|  | Well, IMPO, I agree that the DLM is not designed for high transaction 
throughput.  However, it is designed for high availability.  This is based on
the fact, that you get less tps from cluster in terms of percentage, then you
do from a single node.  Why do you think that our TPC-* tests are run with 
partitions of the database all being accessed from a single node?
Also, why do you think that we spend so much effort in getting the numbers of 
locks down.  It is not because lock mgmt is so fast.
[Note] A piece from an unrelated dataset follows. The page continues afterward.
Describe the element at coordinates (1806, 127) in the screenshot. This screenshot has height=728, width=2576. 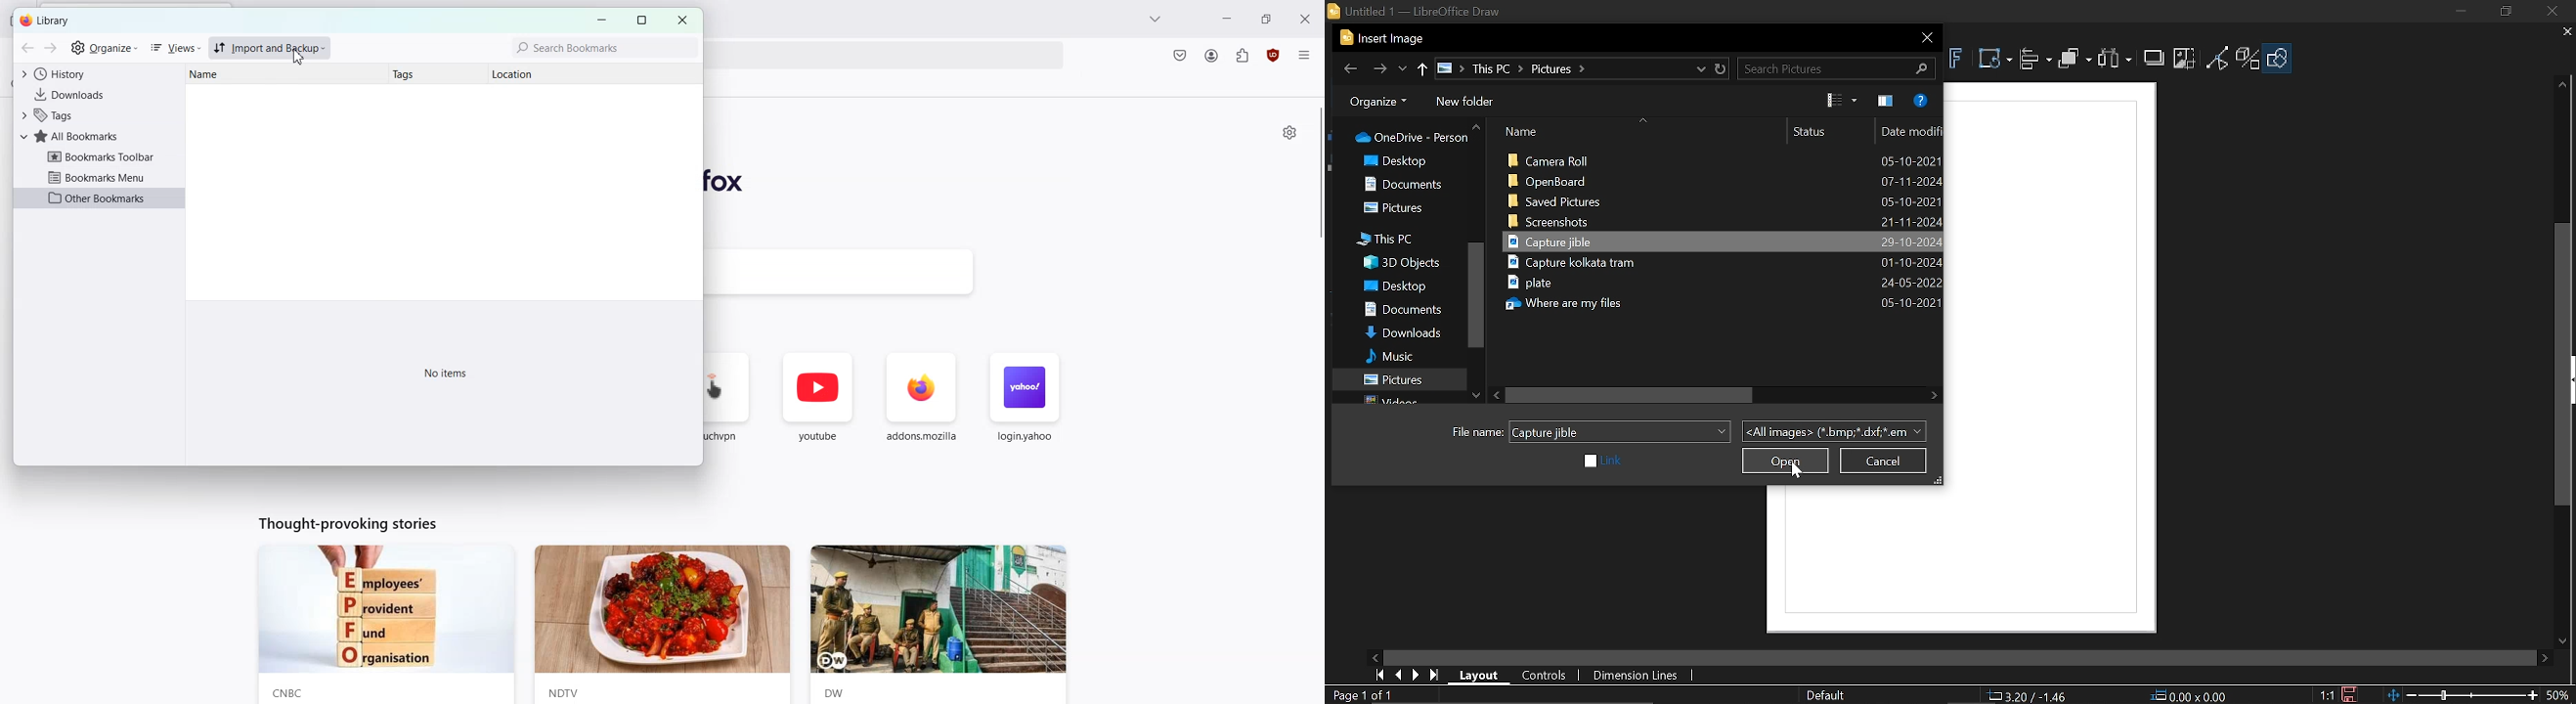
I see `Status` at that location.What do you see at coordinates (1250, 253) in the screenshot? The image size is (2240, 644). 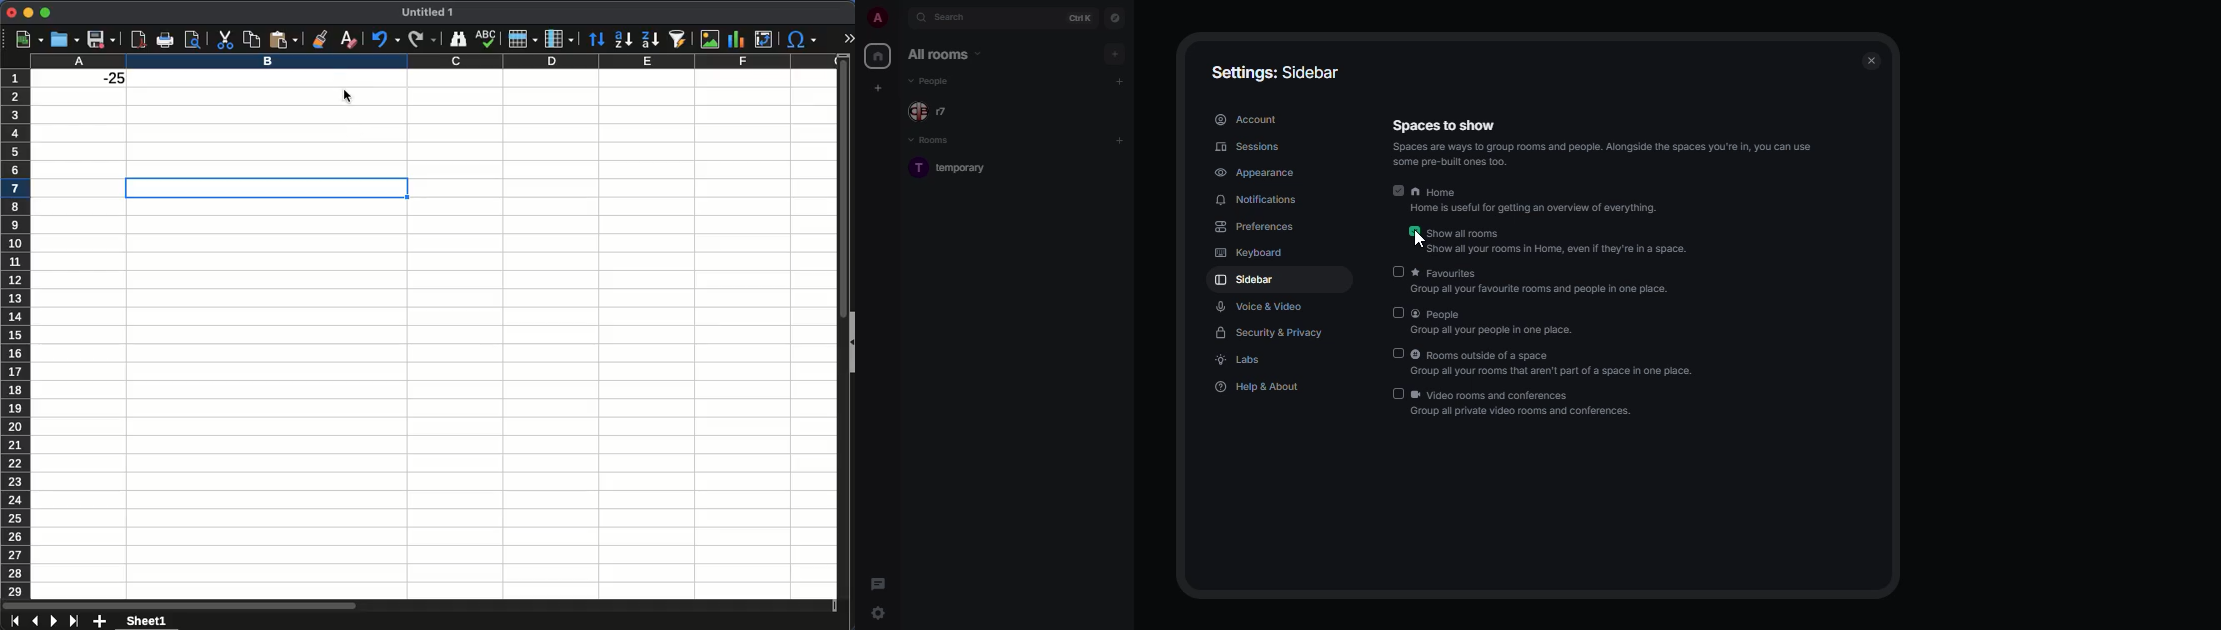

Now, there certainly can be ways to make the DLM even slower.  my guess is that
O could not figure out how to optimze.  Or maybe they figured that if they
built it a different way and only use the DLM for certain things, that they 
would have something to tell the press like DEC stuff is too slow, that is why
rdb is slow and anyone else who uses it is slow.
chuck
 | 
|  |     FWIW, I think that Oracle's marketing only supports their (probable) goals.
     
    If O had used Digital's Distributed Lock Manager, then they would be
    implicitly condoning it and they would ruin one of their marketing
    strategies against Rdb.  (i.e. Customer to O: If DLM is so bad, then
    why are you using it?)  I know that they use DLM for some things, but
    they seem to denigrate it to a minor role.
    
    In addition, the VAX Distributed Lock Manager is not portable.  If O
    creates their own "DLM", then they can use it on other platforms.  If
    you accept that logic, then given that they've gone to all of the
    trouble of creating their own DLM, why would they then admit that
    Digital's is any good?  Once again, if they did admit that it was OK,
    then they would be implicitly admitting that Rdb (based on LM and by
    extension DLM) must be OK.  Oracle is certainly not known for inept
    marketing.
    
    BTW, when I took my VAXcluster Distributed Lock Manager course
    (admittedly, 5 years ago) there was a distinction made between local
    locks and distributed locks.  If a resource was local, then so were its
    locks.  If a resource was distributed, then so were its locals.  At the
    time, there was an order of magnitude difference in performance between
    a local lock (contained within 1 CPU) and a distributed lock (which had
    to travel across the CI which is slow compared to memory.)
    
    I would assume that Oracle would have the same problems and issues to
    solve as we did in designing a DLM and so I can't believe that their
    DLM's performance would be better than ours.  After all, we've had a
    few years to refine the design. Nonetheless, the goal of both database
    designs has to be to reduce the number of remote locks.  (The CI is the
    same speed for both O and DEC, assuming that they use the CI.)